Kommentar

„Rot-Rot-Grün“ von Peter Laudenbach

Michael Müller, der Regierende Bürgermeister, kann sich nach den Wahlen eine rot-rot-grüne Regierungskoalition vorstellen. Angesichts der Umfragewerte sind andere Konstellationen eher unwahrscheinlich, schon weil die Grünen nicht mit der CDU des Rechtsauslegers Henkel koalieren werden.

Peter Laudenbach

Ob der Kulturstaatssekretär Tim Renner, dem die grüne Kulturpolitikerin Sabine Bangert vorwirft, als Kulturstaatssekretär wie ein Manager zu agieren, in einer rot-rot-grünen Koalition noch gebraucht wird, darf man bezweifeln.
Das sind gute Nachrichten für das Theater.
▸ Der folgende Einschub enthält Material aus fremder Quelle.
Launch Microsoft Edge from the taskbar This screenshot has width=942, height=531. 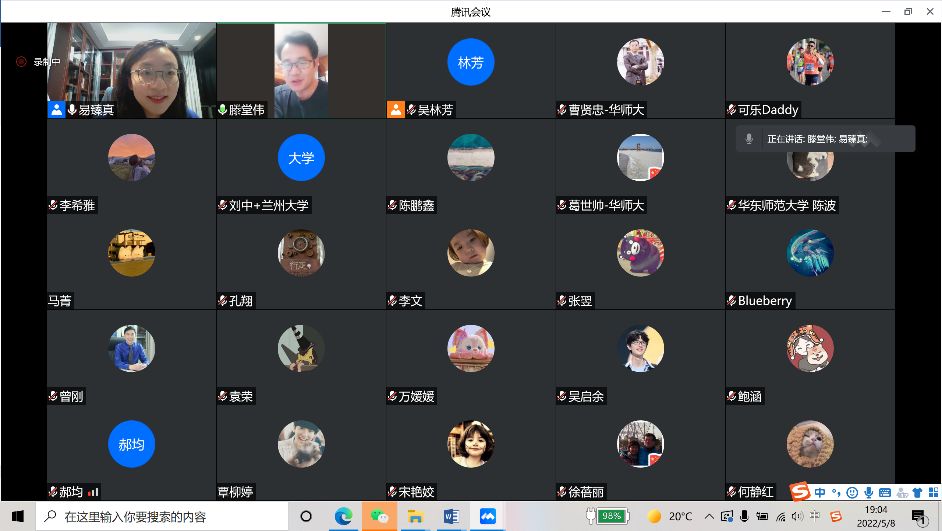pos(344,516)
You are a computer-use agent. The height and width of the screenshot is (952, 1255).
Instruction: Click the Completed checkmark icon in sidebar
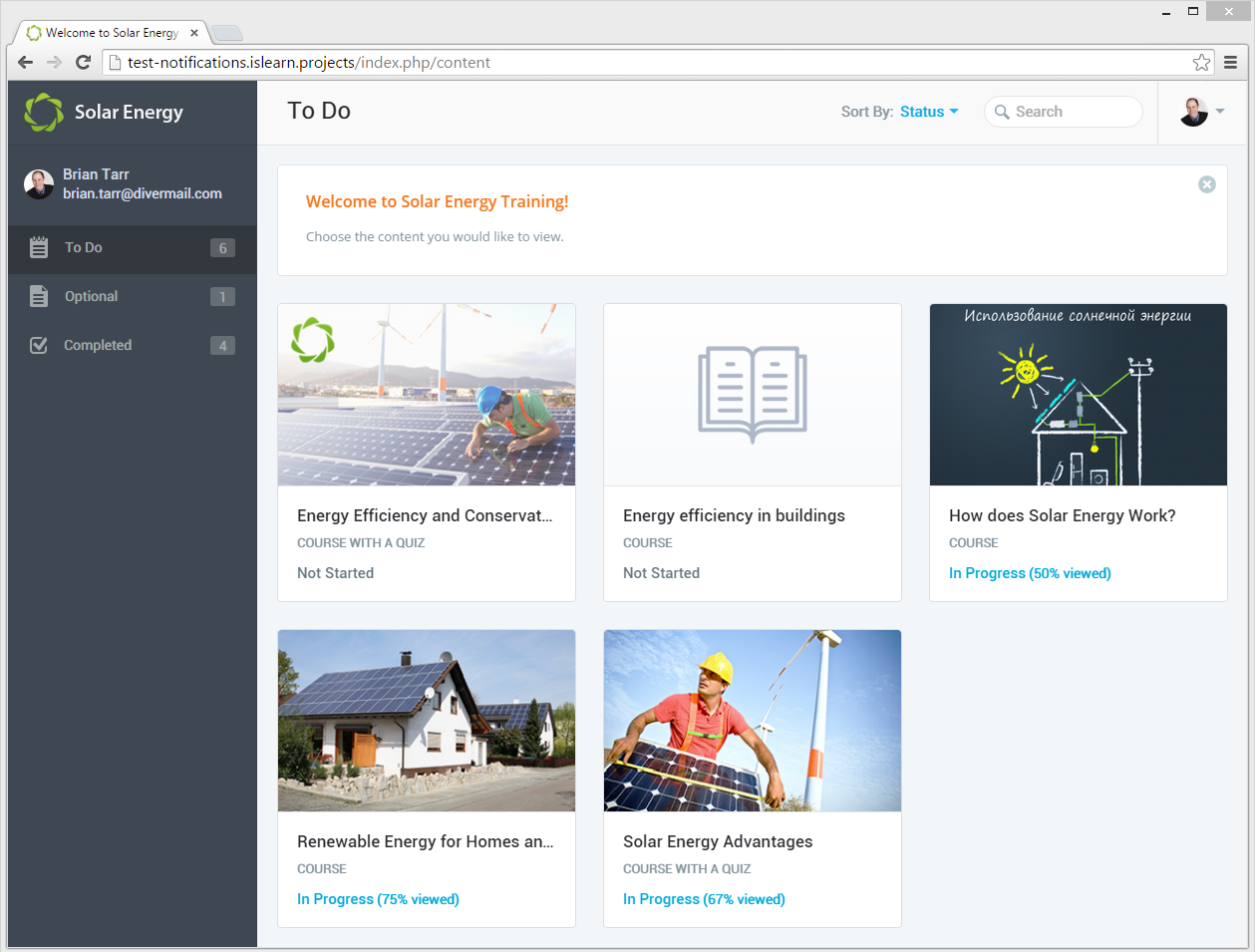pos(39,345)
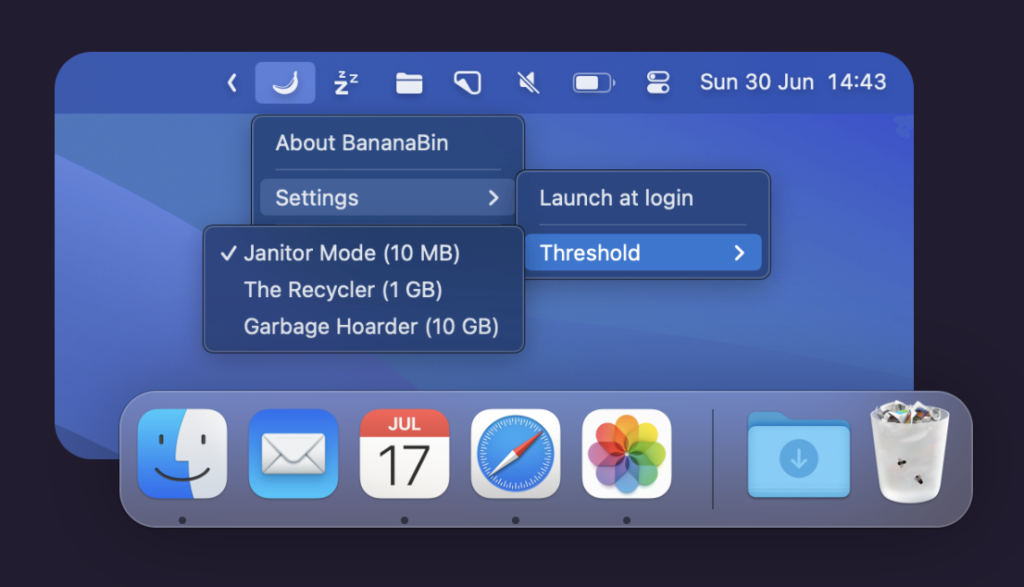Choose The Recycler (1 GB) option

[342, 290]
Und schlechte Nachrichten für Chris Dercon. Für seine hochfliegenden Volksbühnen-Pläne hat ihm Tim Renner massive Etat-­Erhöhungen versprochen. Die sind bisher nicht mehr als Bemühenszusagen. Das Abgeordnetenhaus muss sie in den Haushaltsberatungen im Herbst noch genehmigen. Und dafür wird sich bei einer rot-rot-grünen Regierung keine Mehrheit finden.
Die Kulturpolitiker der Grünen und der Linkspartei halten Castorfs Rauswurf und Dercons Berufung nicht zu Unrecht für einen der größeren Fehler Tim Renners. Chris Dercon hat ein Problem. Und einen guten Grund, von seiner Intendanz zurückzutreten, noch bevor sie begonnen hat.